Sempre sul fronte fiscale, una delle novità maggiormente attese (e temute) per la prossima legge di bilancio attiene all’imposta di soggiorno.

Attualmente tale imposta viene applicata da poco più di 1.200 Comuni sui 7.900 presenti in Italia e l’importo può variare da uno a dieci euro a notte nelle città d’arte e quelle con una maggiore affluenza turistica.

In sostanza, invece, con le prossime modifiche, si dovrebbe prevedere che tutti i Comuni italiani abbiano la facoltà di applicare l’imposta di soggiorno, laddove è stata convenuta la necessità di uniformare e semplificare la disciplina su tutto il territorio nazionale e di renderla applicabile a tutti i Comuni su base volontaria, magari con specifiche fasce di prezzo per rendere l’imposta proporzionale al costo della stanza e pagabile per ogni persona.

Una soluzione proposta da alcune delle Associazioni del settore passa invece dal calcolare l’imposta di soggiorno in percentuale sul prezzo effettivo cui è venduta la camera, con indicazione di un tetto massimo del 5 per cento dell’importo stesso e comunque non eccedente il limite di 10 euro a notte.

A prescindere dalle modalità che saranno disciplinate dalle prossime modifiche normative, al centro del confronto politico vi è però proprio il tema se far diventare l’imposta di soggiorno una imposta di scopo, finalizzata appunto a finanziare e sostenere il settore del turismo e non semplicemente un’entrata diretta alla fiscalità generale.

Trasformarla in una imposta di scopo, del resto, non sarebbe un aiuto da poco per il settore, se solo si considera che il tributo attualmente vale circa 790 milioni di euro; risorse che potrebbero peraltro ben essere utilizzate per la tutela del decoro urbano e per la sicurezza.

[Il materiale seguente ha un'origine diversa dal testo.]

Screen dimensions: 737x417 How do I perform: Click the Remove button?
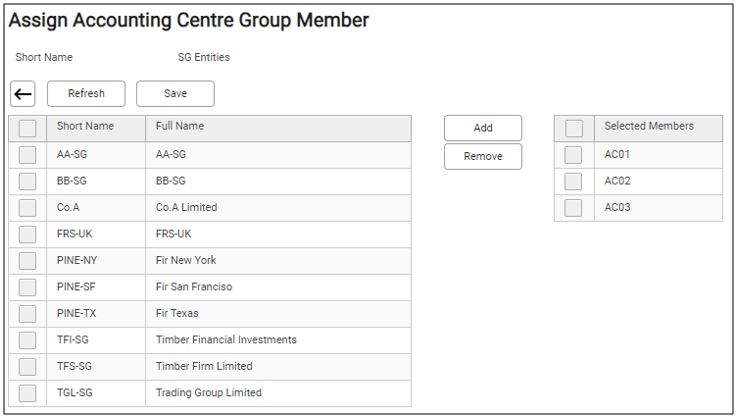click(483, 157)
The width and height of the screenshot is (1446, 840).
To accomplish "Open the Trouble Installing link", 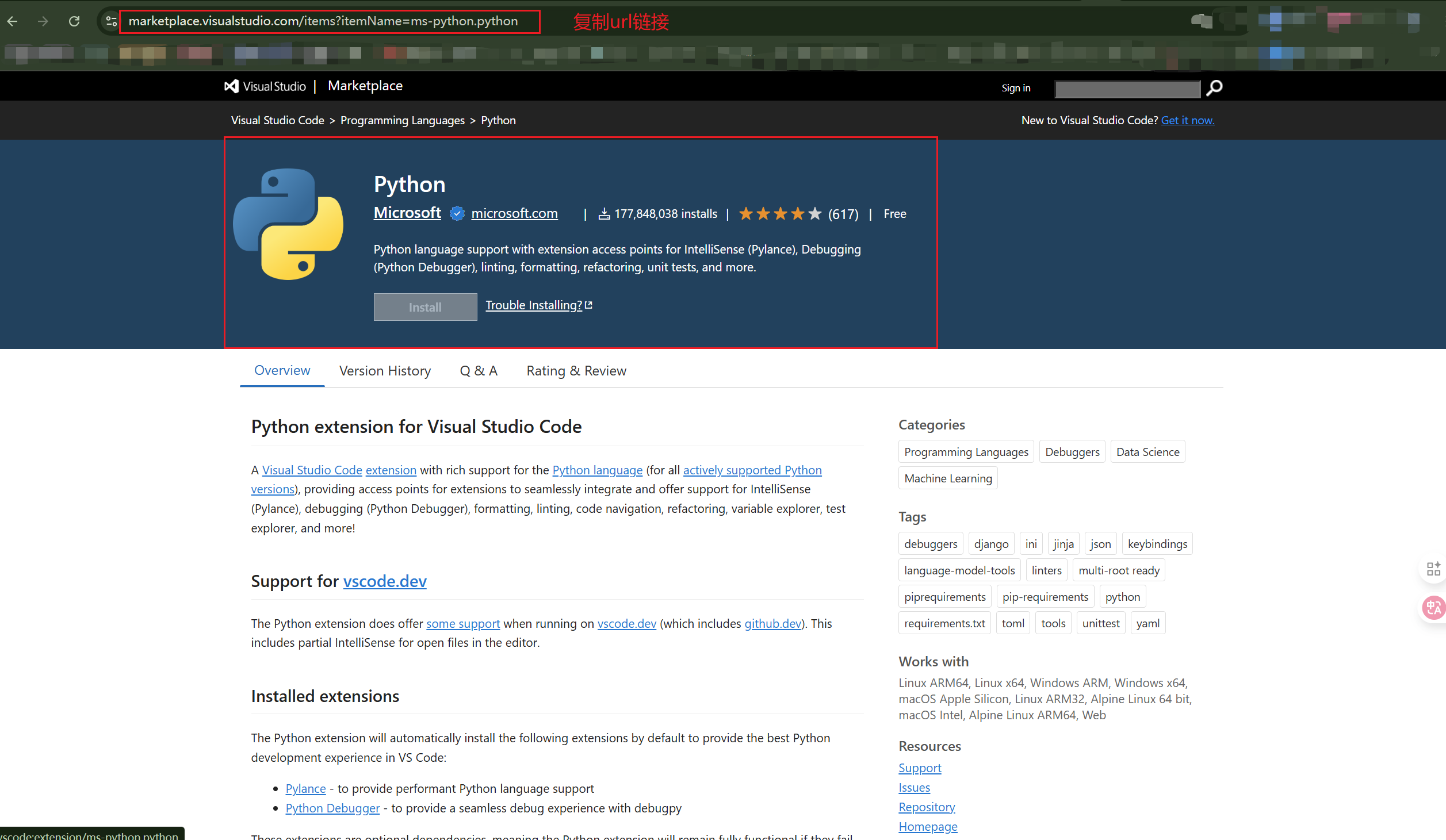I will tap(534, 305).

“L’industria del turismo è importante per il Pil e anche per i comuni e i soldi vanno quindi rilasciati sul settore. Non dobbiamo far vivere ai residenti il turismo come una minaccia ma come un’opportunità. Non dobbiamo essere ideologici quando ci sediamo al tavolo per trovare soluzioni. Noi cerchiamo di distribuire meglio questa imposta”, ha evidenziato recentemente la Ministra Santanché.

Come poi chiarito dal Viceministro all’Economia Maurizio Leo “per l’albergatore nulla cambierà. Sarà il turista a pagare l’imposta e l’albergatore non sarà soggetto passivo dell’imposta, tantomeno sostituto d’imposta”.

Insomma, un percorso virtuoso da costruire, che potrebbe essere anche utilizzato per il già detto sviluppo tecnologico di un settore che vede una grande prevalenza di PMI, che non sempre hanno la capacità finanziaria per procedere sulla virtuosa strada della innovazione.

Leva fiscale e overtourism

Anche la leva fiscale, in definitiva, può essere utilizzata per governare il fenomeno del turismo e per porre rimedio magari anche alle criticità derivanti dal cosiddetto overtourism.

Anche perché non c’è dubbio che il turismo sia un fenomeno positivo, sia da un punto di vista culturale, che sociale che economico.

E per fortuna che, dopo il Covid, durante il quale la sua assenza ha determinato il fallimento di tante, fino ad allora, floride realtà imprenditoriali, è ripartito come e più di prima, laddove, in Italia, nel 2023, solo in alberghi e strutture ricettive, escludendo dunque gli alloggi affittati da privati, gli arrivi turistici sono stati 125 milioni (più 5,5 per cento sul 2022) e i pernottamenti totali sono stati oltre 431 milioni, dato che ci pone al secondo posto in Europa, prima della Francia e dietro solo alla Spagna.

Nel complesso, compresi anche gli alloggi privati, nel 2023, In Italia si sono registrate 851 milioni di presenze, che hanno generato un impatto economico sui territori di oltre 84 miliardi di euro.

È chiaro però che tutto questo genera anche delle diseconomie per i residenti.Il fenomeno, se non regolato, rischia dunque di determinare esternalità negative, non solo economiche, a fronte delle quali i vantaggi rischiano di non compensare gli svantaggi.

È giusto quindi che anche i turisti contribuiscano, anche grazie all’imposta di soggiorno, a “compensare” tali svantaggi.